S  Signore Gesù, che hai portato in terra il fuoco dell’amore del Padre: fa’ che di questo santissimo fuoco bruci incessantemente la tua Chiesa e si propaghi in tutti gli angoli del mondo. Tu che vivi e regni nei secoli dei secoli.
T Amen.
Canto:

XI. GESÙ AFFIDA AI DISCEPOLI LA MISSIONE UNIVERSALE

S Signore della vita!
T Illumina il nostro cammino.

S Gesù affida ai discepoli la missione universale.
L Dal Vangelo di Matteo.

CANTO: Ascoltiamo la Parola del Signore
nel mistero della sua presenza. Ascoltiamo!

L Gli undici discepoli andarono in Galilea, su quella collina che Gesù aveva indicato. Quando lo videro, lo adorarono. Alcuni, però, avevano dei dubbi. Gesù si avvicinò e disse: «A me è stato dato ogni potere in cielo e in terra. Perciò andate, fate diventare miei discepoli tutti gli uomini del mondo: battezzateli nel nome del Padre e del Figlio e dello Spirito Santo; insegnate loro a ubbidire a tutto ciò che io vi ho comandato. E sappiate che io sarò sempre con voi, tutti i giorni, sino alla fine del mondo» (Mt 28,16-20).

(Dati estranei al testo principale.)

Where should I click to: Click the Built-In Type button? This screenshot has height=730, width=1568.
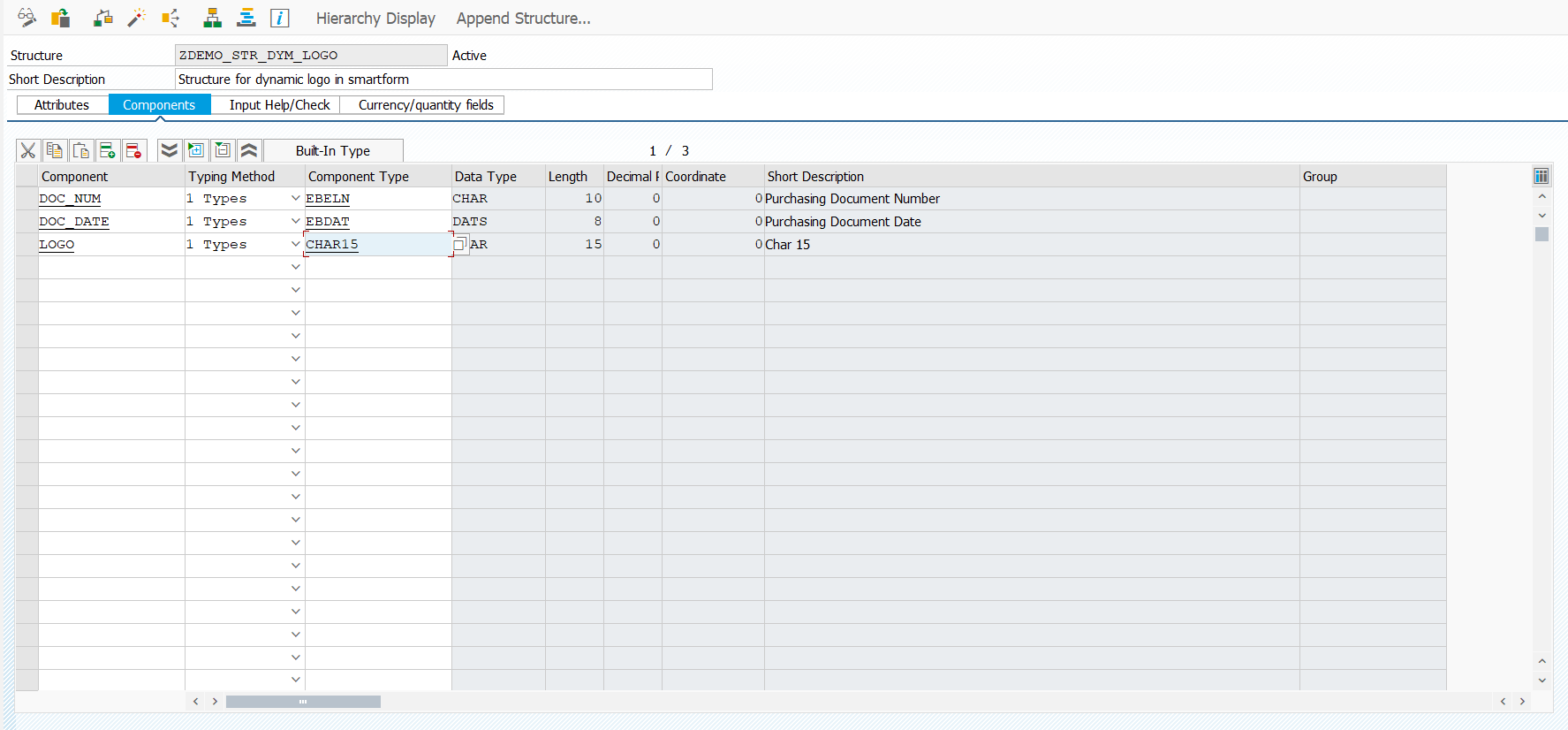333,151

A Gesù ci chiama a far parte del suo progetto di vita: portare il suo messaggio a tutti gli uomini di tutti i tempi e di tutti i continenti. Alcuni sono chiamati a tradurre alla lettera il comando di Gesù: «Andate!». E vanno in tutte le parti del mondo a predicare, a insegnare, a battezzare. Altri – i più – hanno il compito di annunciare il Vangelo nel posto in cui si trovano. Come noi.

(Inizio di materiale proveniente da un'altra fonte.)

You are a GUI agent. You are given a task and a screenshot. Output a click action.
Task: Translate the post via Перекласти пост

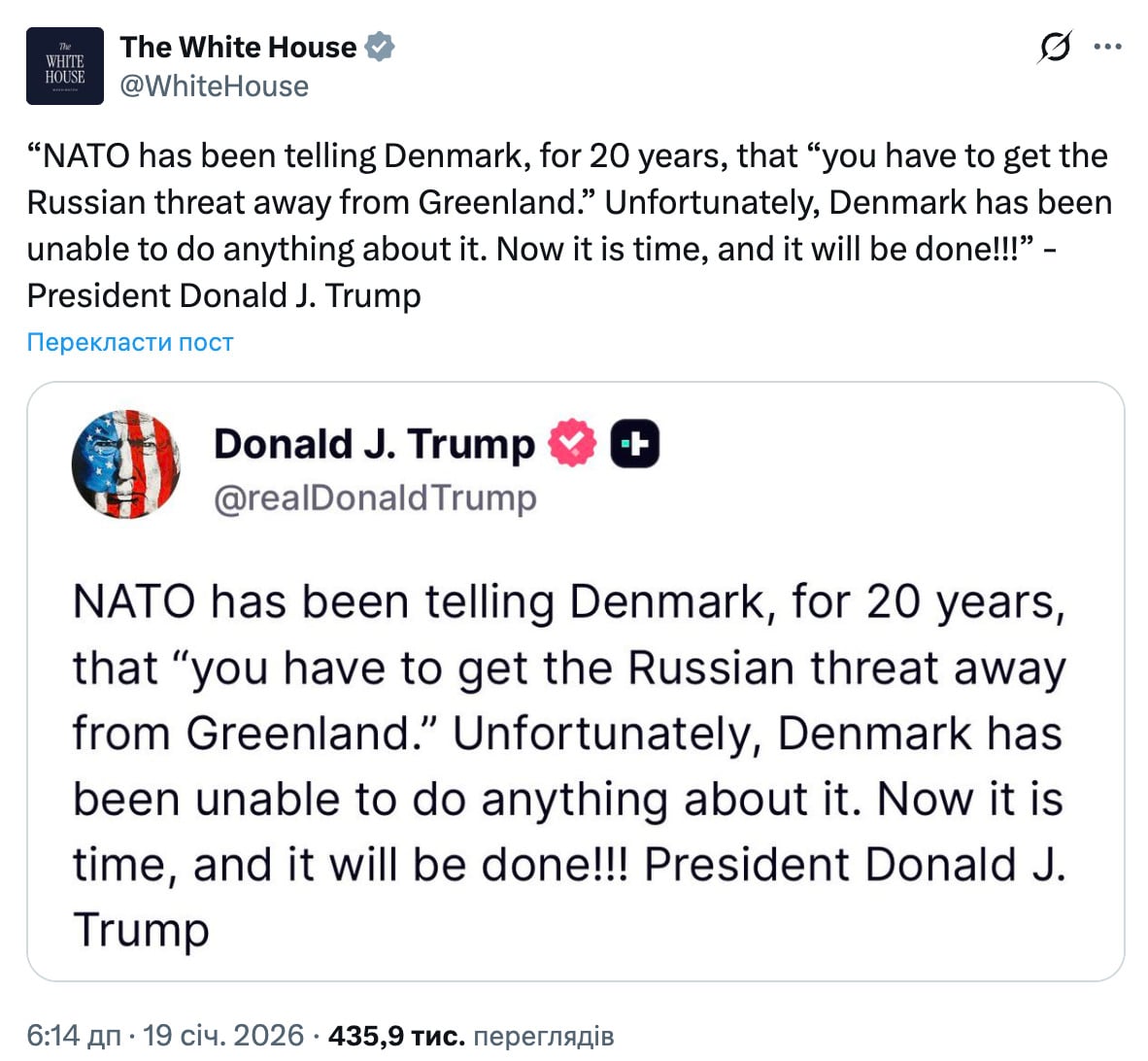click(x=130, y=342)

S Dio onnipotente, la nostra fede battesimale ci renda attenti alla diffusione del Vangelo con la parola e con l’azione, e solerti e laboriosi collaboratori dell’opera dei missionari. Per Cristo nostro Signore.
T Amen.

Canto:

XII. GESÙ SALE AL CIELO

S Signore della vita!
T Illumina il nostro cammino.

S Gesù sale al cielo.
L Dagli Atti degli Apostoli.

CANTO: O Signore, dona forza di pensieri
nell’ascolto della tua parola. O Signore!

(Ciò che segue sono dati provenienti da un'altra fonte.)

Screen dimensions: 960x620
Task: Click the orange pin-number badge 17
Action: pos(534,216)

L Quelli che si trovavano con Gesù gli domandarono: «Signore, è questo il momento nel quale tu devi ristabilire il regno d’Israele?». Gesù rispose: «Non spetta a voi sapere quando esattamente questo accadrà: solo il Padre può deciderlo. Ma riceverete su di voi la forza dello Spirito Santo, che sta per scendere. Allora sarete miei testimoni in Gerusalemme, in tutta la regione della Giudea e della Samaria e in tutto il mondo». Detto questo, Gesù incominciò a salire in alto, mentre i discepoli stavano a guardare. Poi venne una nube, ed essi non lo videro più. Mentre avevano ancora gli occhi fissi verso il cielo, dove Gesù era salito, due uomini vestiti di bianco si avvicinarono loro e dissero: «Uomini di Galilea, perché ve ne state lì a guardare il cielo? Questo Gesù che vi ha lasciati per salire in cielo, un giorno ritornerà come lo avete visto partire»
(At 1,6-11).

A La fede cristiana poggia su fondamenta chiare e solide. Convinzione assolutamente irrinunciabile è la risurrezione di ogni uomo, cui fa seguito la vita eterna.
Se venisse meno questa certezza, il messaggio di Gesù e il suo stesso sacrificio sulla croce non avrebbero valore di salvezza.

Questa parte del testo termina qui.